Physical Activity

Your Winter Running Strategy

Get your winter running strategy from runner Leigh Gerson who is based in New York. She is USATF level 1 coach and a Pilates enthusiast.

It’s very easy to write off running during the winter: The cold air hurts your lungs, the wind cuts your hands and face like a knife and you can never figure out the proper amount of layering so that you stay warm without overheating. How do you stay motivated to get outside or to the gym when the temperature indoors is much more enticing?

Step 1: Set a goal.
Step 2: Stick to the plan.

Schedule shorter races on the way to your big spring goal race. Knowing you have a 5K on the schedule every couple of weeks will get you running. Even if your mileage is less than during the warmer months, something is better than nothing and you’ll be far better prepared for that spring marathon in April which now feels like a lifetime away!

That being said, winter is also a time to build the foundation for a strong year of running. Make sure you are creating a balanced routine with weights, cross training and your runs. If the road conditions aren’t great break your long run up into two shorter runs or get inside. Here is one of my favorite speed endurance workouts that you can do anywhere — from the track to the treadmill to a city block.

Planning Your Winter Running Strategy

  • 20-minute warm-up jog. (If I’m outside and it’s really cold, I’ll go for 30 minutes,)
  • Dynamic stretching and drills — these are movements designed to get your muscles moving in a way to prepare your body for fast running. Try things like big skips, arm swings, walking lunges, high knees and leg swings.
  • 5×80-100m strides: Start at a medium effort and get a little bit faster each one. This serves two purposes: One, to get your legs turning over and two, to acclimate your lungs to the cold air!
  • 5x (4 x 200m) at 75% to 95% max effort — 30 to 45 seconds rest between intervals, 2 minutes between each set. Yup, that’s a total of 20. The first two sets should feel relatively relaxed but like you are working. Use them to practice good running form and the pace will follow! You might even feel ready to go before the rest period is up. (If you are doing this on the treadmill, set the pace and hop on and off as rest should be standing.) The two minutes after every fourth effort should be used as a reset. You’ll have enough time to recover and push harder the further you get into the workout.
  • Cool-down jog and static stretching: Depending on whether or not you are trying to add volume to your workout, this can be as little as five minutes or another 20. I like to jog from my apartment to the track as part of my warm-up and cool-down to ensure that I don’t skip on that part! But please do your stretching out of the cold air to make sure you don’t lose the elasticity you’ve created during the workout to the weather.

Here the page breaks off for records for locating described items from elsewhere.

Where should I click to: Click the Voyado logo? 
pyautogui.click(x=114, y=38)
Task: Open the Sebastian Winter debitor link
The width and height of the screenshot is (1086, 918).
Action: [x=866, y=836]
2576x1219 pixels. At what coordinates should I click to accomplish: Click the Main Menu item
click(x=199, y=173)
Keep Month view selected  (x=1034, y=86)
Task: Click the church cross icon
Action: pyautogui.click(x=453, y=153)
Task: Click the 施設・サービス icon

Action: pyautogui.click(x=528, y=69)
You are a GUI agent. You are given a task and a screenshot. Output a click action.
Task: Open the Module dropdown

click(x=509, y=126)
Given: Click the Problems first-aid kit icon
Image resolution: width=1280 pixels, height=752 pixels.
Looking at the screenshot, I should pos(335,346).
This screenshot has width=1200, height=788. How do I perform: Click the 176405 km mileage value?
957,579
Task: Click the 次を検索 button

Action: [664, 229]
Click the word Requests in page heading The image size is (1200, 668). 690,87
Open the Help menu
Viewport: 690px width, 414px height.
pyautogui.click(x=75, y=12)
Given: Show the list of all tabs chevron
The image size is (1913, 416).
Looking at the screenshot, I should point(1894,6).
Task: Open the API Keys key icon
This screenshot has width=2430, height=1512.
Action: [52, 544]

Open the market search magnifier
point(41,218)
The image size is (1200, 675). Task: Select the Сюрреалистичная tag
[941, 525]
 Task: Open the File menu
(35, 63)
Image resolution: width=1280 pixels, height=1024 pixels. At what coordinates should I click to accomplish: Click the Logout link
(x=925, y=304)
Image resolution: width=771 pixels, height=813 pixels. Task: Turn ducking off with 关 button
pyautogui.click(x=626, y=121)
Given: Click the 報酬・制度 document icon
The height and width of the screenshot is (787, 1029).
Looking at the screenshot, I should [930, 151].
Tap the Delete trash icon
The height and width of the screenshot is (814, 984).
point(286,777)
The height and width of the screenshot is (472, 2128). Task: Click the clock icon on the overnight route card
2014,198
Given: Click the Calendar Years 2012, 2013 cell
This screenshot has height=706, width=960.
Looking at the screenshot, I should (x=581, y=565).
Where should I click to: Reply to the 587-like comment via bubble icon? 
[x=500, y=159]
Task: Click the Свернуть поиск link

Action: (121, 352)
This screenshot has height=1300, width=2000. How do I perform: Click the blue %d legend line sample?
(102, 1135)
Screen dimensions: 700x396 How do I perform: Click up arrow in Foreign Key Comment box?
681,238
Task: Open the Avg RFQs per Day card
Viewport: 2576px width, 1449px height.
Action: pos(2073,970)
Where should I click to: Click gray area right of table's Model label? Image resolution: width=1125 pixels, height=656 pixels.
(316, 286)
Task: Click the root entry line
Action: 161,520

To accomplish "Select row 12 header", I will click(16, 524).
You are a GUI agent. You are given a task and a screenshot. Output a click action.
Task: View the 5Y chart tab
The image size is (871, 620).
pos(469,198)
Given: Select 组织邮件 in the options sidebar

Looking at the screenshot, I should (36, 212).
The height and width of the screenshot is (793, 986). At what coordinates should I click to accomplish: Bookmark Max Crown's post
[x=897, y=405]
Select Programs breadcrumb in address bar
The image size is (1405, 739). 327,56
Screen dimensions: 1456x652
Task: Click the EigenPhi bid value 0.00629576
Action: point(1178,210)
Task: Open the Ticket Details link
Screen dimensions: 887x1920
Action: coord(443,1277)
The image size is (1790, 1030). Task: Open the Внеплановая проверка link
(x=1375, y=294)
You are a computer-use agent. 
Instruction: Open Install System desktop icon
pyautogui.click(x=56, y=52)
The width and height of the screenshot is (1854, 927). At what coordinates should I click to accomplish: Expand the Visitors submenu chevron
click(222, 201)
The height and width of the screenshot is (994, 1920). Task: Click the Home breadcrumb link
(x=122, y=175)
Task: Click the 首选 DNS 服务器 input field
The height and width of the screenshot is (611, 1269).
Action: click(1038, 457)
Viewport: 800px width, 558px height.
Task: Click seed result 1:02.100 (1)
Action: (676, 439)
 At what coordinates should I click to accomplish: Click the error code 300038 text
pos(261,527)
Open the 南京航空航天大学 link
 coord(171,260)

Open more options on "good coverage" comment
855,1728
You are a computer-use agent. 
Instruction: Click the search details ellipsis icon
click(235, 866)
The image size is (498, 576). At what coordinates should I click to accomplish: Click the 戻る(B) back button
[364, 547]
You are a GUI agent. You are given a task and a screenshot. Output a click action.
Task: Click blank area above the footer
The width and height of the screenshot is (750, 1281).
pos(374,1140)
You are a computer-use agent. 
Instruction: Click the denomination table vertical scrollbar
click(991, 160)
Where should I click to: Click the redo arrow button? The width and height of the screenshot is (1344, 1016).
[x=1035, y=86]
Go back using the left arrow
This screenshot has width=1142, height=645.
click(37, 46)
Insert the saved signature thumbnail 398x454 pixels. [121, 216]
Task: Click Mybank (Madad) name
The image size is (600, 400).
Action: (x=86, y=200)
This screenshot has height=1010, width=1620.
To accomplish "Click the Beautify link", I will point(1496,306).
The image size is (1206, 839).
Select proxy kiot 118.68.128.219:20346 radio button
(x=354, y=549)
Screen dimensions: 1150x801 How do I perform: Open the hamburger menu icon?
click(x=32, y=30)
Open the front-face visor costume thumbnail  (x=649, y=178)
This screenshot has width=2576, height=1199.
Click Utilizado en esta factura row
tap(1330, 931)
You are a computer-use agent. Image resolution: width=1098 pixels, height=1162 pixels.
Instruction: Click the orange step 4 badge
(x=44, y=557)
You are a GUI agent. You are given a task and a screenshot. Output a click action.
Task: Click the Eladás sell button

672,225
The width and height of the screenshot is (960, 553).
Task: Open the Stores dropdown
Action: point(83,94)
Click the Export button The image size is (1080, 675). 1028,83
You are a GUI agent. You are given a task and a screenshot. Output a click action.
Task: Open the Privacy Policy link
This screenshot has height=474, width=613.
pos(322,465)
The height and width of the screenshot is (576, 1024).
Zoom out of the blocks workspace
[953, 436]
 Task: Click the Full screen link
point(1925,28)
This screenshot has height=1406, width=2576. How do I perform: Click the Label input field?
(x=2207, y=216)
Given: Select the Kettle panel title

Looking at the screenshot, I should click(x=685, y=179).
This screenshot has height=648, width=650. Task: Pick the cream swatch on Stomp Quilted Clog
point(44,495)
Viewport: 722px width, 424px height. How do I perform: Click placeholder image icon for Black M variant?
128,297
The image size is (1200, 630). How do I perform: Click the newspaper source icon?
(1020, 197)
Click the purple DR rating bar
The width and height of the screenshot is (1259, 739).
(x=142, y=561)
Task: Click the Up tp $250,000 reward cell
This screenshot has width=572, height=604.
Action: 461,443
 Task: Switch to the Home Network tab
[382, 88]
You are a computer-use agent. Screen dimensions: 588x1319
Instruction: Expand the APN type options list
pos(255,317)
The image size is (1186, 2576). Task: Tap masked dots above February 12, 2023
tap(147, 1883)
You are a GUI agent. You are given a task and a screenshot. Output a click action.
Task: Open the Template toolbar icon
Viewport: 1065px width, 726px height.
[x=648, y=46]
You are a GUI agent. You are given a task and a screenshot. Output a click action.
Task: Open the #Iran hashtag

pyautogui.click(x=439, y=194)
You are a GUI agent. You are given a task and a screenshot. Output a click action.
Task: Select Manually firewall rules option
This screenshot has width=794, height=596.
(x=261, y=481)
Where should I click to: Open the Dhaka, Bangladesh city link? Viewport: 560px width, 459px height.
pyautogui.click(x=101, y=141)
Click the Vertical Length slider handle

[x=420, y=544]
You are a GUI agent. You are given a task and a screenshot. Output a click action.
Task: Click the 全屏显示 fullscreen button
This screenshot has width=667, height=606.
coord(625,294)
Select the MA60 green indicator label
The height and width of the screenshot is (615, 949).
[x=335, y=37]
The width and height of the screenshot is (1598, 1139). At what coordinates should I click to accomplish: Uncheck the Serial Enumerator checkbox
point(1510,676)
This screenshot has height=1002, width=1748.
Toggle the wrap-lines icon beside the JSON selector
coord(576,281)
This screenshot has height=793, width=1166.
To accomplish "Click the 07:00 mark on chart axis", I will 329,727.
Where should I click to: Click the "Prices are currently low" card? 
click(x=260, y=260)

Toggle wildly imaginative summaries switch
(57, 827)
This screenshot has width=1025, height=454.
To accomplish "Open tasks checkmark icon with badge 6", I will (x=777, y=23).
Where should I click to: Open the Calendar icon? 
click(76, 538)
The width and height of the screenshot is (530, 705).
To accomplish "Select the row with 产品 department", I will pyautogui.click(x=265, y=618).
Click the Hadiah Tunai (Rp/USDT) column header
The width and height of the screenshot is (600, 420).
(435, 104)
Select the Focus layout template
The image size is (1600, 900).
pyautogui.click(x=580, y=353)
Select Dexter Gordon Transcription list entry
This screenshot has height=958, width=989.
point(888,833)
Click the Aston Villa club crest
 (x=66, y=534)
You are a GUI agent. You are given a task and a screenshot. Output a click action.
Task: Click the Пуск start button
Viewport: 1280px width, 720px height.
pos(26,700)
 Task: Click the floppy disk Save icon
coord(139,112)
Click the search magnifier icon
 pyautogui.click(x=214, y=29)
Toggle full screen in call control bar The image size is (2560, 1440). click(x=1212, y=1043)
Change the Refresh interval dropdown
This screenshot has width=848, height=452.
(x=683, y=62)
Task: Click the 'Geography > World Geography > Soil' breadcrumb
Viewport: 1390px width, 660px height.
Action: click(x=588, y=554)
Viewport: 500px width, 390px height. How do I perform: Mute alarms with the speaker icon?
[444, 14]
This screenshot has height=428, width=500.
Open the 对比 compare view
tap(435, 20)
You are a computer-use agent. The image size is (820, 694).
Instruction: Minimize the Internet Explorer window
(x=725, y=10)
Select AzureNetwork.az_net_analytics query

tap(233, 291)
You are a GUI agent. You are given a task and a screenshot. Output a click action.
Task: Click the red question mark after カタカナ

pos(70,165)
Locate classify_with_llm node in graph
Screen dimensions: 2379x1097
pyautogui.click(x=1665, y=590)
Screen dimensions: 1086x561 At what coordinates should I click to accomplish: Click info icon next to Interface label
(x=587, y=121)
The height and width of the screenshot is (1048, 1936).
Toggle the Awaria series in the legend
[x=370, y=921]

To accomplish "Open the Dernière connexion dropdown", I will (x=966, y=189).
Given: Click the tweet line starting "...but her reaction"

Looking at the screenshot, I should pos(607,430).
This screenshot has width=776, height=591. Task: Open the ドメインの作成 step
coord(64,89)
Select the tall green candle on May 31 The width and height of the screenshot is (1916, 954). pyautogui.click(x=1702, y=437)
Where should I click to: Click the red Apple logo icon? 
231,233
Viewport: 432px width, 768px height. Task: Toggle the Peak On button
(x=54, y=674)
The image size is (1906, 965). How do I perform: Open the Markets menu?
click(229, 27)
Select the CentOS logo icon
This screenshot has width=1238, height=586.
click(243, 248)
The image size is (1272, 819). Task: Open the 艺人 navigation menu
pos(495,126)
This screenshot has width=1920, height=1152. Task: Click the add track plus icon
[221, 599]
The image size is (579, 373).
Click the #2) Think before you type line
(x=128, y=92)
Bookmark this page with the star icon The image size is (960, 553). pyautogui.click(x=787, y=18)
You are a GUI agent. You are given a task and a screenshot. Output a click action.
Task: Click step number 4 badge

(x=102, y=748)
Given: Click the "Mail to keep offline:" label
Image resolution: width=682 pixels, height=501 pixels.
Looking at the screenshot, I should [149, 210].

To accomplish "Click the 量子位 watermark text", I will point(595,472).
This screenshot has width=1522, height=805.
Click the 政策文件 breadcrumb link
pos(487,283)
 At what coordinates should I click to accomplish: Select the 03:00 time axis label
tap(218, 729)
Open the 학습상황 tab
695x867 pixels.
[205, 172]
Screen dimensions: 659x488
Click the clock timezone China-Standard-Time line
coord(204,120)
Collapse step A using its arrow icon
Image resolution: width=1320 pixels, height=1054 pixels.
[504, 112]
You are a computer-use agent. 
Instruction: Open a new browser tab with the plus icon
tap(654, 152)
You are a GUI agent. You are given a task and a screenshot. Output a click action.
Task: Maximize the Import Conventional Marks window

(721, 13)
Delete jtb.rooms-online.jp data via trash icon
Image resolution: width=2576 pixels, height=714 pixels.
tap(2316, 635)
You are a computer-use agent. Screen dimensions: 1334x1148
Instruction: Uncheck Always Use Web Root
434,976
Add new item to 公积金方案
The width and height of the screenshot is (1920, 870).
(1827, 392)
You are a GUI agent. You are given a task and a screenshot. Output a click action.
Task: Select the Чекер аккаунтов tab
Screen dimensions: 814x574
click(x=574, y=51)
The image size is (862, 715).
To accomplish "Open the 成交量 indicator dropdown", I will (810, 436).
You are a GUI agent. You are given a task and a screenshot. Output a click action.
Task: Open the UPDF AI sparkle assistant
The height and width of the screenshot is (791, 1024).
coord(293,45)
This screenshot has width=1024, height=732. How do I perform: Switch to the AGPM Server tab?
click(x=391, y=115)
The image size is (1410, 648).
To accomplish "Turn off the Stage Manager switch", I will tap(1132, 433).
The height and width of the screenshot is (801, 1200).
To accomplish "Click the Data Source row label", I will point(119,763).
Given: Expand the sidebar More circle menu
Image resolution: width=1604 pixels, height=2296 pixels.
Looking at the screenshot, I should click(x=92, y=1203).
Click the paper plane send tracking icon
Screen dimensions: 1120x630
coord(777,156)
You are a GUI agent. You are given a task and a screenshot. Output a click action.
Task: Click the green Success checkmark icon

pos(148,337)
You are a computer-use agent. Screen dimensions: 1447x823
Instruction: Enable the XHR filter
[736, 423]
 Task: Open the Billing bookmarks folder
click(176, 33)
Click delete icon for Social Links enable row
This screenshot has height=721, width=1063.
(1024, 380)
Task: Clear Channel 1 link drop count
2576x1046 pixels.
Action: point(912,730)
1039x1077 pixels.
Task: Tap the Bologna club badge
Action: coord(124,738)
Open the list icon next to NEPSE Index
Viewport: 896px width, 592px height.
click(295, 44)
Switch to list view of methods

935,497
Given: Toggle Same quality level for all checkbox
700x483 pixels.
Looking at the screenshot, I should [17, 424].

Doing a workout like this one once a week in the preliminary phase of your training cycle will allow you to run faster at the end of a race come spring. New to running and speed training? Start with three sets and increase as your fitness improves. And on those days where you just can’t imagine going out there alone, make a plan with a friend or a group and do it together. Make sure you plan for a great brunch or breakfast afterward!